An important aspect of following the cybertrail in an investigation is to search for related information on the Internet such as a victim's Web pages or Usenet messages, an offender's e-mail address or telephone number, and personal data in various online databases. Because the Internet contains so much loosely ordered information, searching for something in particular can be like looking for a needle in a haystack. This is why it is crucial to learn how to search the Internet effectively. In addition to becoming familiar with various search tools, it is necessary to develop search strategies.
One method of searching for digital evidence on the Internet is to look for online resources in a particular geographical area. For instance, if a victim or unknown offender lives in San Francisco, there is likely to be a higher concentration of related information in that area. Searching online telephone directories, newspaper archives, bulletin boards, chat rooms, and other resources dedicated to San Francisco can uncover unknown aspects of a known victim's online activities and can lead to the identity of a previously unknown offender. Search engines that focus on a particular country (e.g. www.google.it, ie.altavista.com) can also be useful for a geographically focused search.
Another strategy is to search within a particular organization. For instance, if a victim or offender is affiliated with a particular company or school, there is likely to be a higher concentration of personal information in associated online resources. As with a geographically focused search, looking through an organization's online telephone directory, internal bulletins or newsletters, discussion boards or mailing lists, and other publicly accessible online resources can lead to useful information. Additionally, it may be possible to query systems on an organization's network for information about users. Although it is permissible to access information on an organization's computer systems in non-invasive ways, care should be taken not to cross the line into unauthorized access.

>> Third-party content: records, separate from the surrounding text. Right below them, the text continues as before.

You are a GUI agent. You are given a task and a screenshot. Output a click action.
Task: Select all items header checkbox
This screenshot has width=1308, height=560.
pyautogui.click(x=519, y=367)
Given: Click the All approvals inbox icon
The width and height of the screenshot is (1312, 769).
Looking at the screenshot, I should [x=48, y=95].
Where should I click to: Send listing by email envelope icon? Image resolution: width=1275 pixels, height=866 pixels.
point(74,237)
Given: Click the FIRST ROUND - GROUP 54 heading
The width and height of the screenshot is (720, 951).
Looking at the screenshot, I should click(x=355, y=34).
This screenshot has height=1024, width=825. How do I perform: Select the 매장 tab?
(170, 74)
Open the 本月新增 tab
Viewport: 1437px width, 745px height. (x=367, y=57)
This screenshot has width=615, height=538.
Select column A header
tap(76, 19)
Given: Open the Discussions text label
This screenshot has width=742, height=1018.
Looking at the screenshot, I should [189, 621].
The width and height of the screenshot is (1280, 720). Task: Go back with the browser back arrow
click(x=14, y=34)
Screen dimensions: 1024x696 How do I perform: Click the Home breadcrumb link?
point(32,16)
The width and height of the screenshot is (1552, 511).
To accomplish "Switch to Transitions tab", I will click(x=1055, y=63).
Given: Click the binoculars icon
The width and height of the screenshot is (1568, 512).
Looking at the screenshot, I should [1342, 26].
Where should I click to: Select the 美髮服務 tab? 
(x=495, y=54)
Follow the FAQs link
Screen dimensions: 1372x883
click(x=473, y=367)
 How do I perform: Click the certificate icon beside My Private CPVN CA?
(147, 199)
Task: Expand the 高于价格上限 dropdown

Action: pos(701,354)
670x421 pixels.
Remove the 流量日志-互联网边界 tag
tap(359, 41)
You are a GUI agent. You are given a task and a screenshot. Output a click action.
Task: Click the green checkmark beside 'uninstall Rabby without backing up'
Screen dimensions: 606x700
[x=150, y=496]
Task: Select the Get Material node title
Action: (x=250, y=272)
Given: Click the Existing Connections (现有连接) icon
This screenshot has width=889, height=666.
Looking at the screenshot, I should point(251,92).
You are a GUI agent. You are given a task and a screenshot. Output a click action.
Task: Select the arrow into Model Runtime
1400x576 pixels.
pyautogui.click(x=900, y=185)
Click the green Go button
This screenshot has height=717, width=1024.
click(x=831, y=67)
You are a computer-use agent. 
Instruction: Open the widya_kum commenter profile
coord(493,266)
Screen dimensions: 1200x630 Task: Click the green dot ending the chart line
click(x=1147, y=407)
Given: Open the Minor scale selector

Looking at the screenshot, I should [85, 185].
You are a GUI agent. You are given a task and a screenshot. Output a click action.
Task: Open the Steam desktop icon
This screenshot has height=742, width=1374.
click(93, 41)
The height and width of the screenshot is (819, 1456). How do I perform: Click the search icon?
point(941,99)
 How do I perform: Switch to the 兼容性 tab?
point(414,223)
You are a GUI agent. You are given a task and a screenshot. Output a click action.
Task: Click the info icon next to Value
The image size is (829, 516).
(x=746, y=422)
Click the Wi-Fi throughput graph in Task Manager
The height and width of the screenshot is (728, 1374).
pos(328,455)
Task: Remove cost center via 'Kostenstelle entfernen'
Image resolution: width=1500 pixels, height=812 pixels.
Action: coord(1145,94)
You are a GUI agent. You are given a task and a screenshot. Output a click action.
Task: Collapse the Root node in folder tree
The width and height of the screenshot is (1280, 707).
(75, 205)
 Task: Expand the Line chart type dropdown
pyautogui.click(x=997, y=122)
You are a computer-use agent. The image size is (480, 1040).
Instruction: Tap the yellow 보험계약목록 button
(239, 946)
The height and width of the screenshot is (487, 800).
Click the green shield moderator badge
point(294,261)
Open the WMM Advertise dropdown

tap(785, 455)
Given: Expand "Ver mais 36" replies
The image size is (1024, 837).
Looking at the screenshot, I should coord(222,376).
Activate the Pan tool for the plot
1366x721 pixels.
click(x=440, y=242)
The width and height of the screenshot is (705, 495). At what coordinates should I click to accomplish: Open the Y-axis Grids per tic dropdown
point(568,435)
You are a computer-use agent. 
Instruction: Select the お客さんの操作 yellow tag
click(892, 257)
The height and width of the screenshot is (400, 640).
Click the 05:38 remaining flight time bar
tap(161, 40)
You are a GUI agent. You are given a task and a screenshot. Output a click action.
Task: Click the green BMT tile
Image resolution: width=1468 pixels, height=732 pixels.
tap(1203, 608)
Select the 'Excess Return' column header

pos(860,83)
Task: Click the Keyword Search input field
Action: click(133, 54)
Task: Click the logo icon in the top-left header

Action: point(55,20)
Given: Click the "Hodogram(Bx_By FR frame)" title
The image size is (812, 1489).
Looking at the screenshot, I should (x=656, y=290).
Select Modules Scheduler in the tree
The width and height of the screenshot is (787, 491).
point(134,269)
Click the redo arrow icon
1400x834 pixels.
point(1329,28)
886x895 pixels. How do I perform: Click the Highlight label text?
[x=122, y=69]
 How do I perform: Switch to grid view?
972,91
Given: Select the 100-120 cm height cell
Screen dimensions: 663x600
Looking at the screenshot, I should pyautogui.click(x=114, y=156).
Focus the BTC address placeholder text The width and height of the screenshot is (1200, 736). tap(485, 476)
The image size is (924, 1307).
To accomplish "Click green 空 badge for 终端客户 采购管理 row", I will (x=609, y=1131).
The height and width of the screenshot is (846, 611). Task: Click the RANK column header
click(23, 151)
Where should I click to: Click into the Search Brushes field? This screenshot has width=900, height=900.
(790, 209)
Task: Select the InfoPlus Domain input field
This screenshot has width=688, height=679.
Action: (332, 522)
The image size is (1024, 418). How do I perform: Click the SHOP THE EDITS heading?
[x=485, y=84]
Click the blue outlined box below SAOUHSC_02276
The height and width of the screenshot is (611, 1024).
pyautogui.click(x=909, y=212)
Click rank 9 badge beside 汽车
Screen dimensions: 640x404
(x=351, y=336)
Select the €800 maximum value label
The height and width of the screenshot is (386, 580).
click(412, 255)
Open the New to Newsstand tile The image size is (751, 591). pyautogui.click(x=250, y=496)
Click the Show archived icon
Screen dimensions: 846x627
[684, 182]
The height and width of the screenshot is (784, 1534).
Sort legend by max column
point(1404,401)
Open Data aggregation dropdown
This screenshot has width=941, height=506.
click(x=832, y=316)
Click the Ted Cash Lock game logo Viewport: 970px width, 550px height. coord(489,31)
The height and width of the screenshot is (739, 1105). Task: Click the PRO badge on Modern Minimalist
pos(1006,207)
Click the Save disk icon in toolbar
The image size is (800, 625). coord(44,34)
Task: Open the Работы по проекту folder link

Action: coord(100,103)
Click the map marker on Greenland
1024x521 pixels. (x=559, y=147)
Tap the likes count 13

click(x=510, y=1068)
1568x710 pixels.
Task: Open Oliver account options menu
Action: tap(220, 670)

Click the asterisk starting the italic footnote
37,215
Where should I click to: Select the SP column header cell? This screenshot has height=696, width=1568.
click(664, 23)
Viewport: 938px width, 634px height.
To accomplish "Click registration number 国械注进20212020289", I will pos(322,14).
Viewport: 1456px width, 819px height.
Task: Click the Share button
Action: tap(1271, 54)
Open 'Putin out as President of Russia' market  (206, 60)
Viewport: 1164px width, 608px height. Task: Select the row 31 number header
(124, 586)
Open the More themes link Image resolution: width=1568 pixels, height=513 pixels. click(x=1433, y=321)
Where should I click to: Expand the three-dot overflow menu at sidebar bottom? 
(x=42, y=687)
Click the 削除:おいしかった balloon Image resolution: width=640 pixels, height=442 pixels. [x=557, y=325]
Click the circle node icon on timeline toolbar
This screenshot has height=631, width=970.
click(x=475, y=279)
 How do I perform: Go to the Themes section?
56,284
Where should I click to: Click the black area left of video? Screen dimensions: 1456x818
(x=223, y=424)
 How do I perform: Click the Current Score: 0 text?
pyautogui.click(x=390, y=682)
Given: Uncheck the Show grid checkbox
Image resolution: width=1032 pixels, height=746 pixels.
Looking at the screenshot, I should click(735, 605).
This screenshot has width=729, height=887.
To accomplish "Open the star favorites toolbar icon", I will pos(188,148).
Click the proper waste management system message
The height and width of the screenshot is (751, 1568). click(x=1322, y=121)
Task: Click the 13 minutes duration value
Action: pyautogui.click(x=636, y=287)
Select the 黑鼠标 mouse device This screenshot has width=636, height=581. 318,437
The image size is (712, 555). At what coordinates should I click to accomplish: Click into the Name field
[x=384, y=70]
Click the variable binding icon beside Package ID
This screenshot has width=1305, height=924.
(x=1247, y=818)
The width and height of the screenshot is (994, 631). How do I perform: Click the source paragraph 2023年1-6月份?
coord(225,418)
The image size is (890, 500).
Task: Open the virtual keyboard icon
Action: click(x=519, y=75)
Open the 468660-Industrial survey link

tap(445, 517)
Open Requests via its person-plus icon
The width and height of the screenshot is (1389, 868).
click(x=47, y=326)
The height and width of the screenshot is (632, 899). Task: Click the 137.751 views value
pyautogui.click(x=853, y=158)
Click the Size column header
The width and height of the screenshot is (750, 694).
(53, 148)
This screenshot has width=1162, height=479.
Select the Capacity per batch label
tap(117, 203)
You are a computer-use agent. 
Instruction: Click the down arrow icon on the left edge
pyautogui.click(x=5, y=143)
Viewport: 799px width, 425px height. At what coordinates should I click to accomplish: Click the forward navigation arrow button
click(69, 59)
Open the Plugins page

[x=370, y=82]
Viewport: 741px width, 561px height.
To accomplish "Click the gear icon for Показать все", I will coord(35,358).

Besides searching for real names, nicknames, full e-mail addresses, and segments of e-mail addresses, it can be productive to focus searches around unusual interests, searching areas on the Internet that the victim or suspect frequented. Given the difficulty in making informed guesses of where a victim or offender might go on the Internet, this type of search usually develops from a lead. For instance, interviews with family and friends, or an examination of a victim's computer may reveal that she subscribed to a particular newsgroup and frequented a particular IRC chat room to arrange sexual encounters. An offender or victim may have left traces of their activities in these online areas. Searching these areas can be particularly productive if the offender and victim communicated with each other in a public area on the Internet, revealing connections between them.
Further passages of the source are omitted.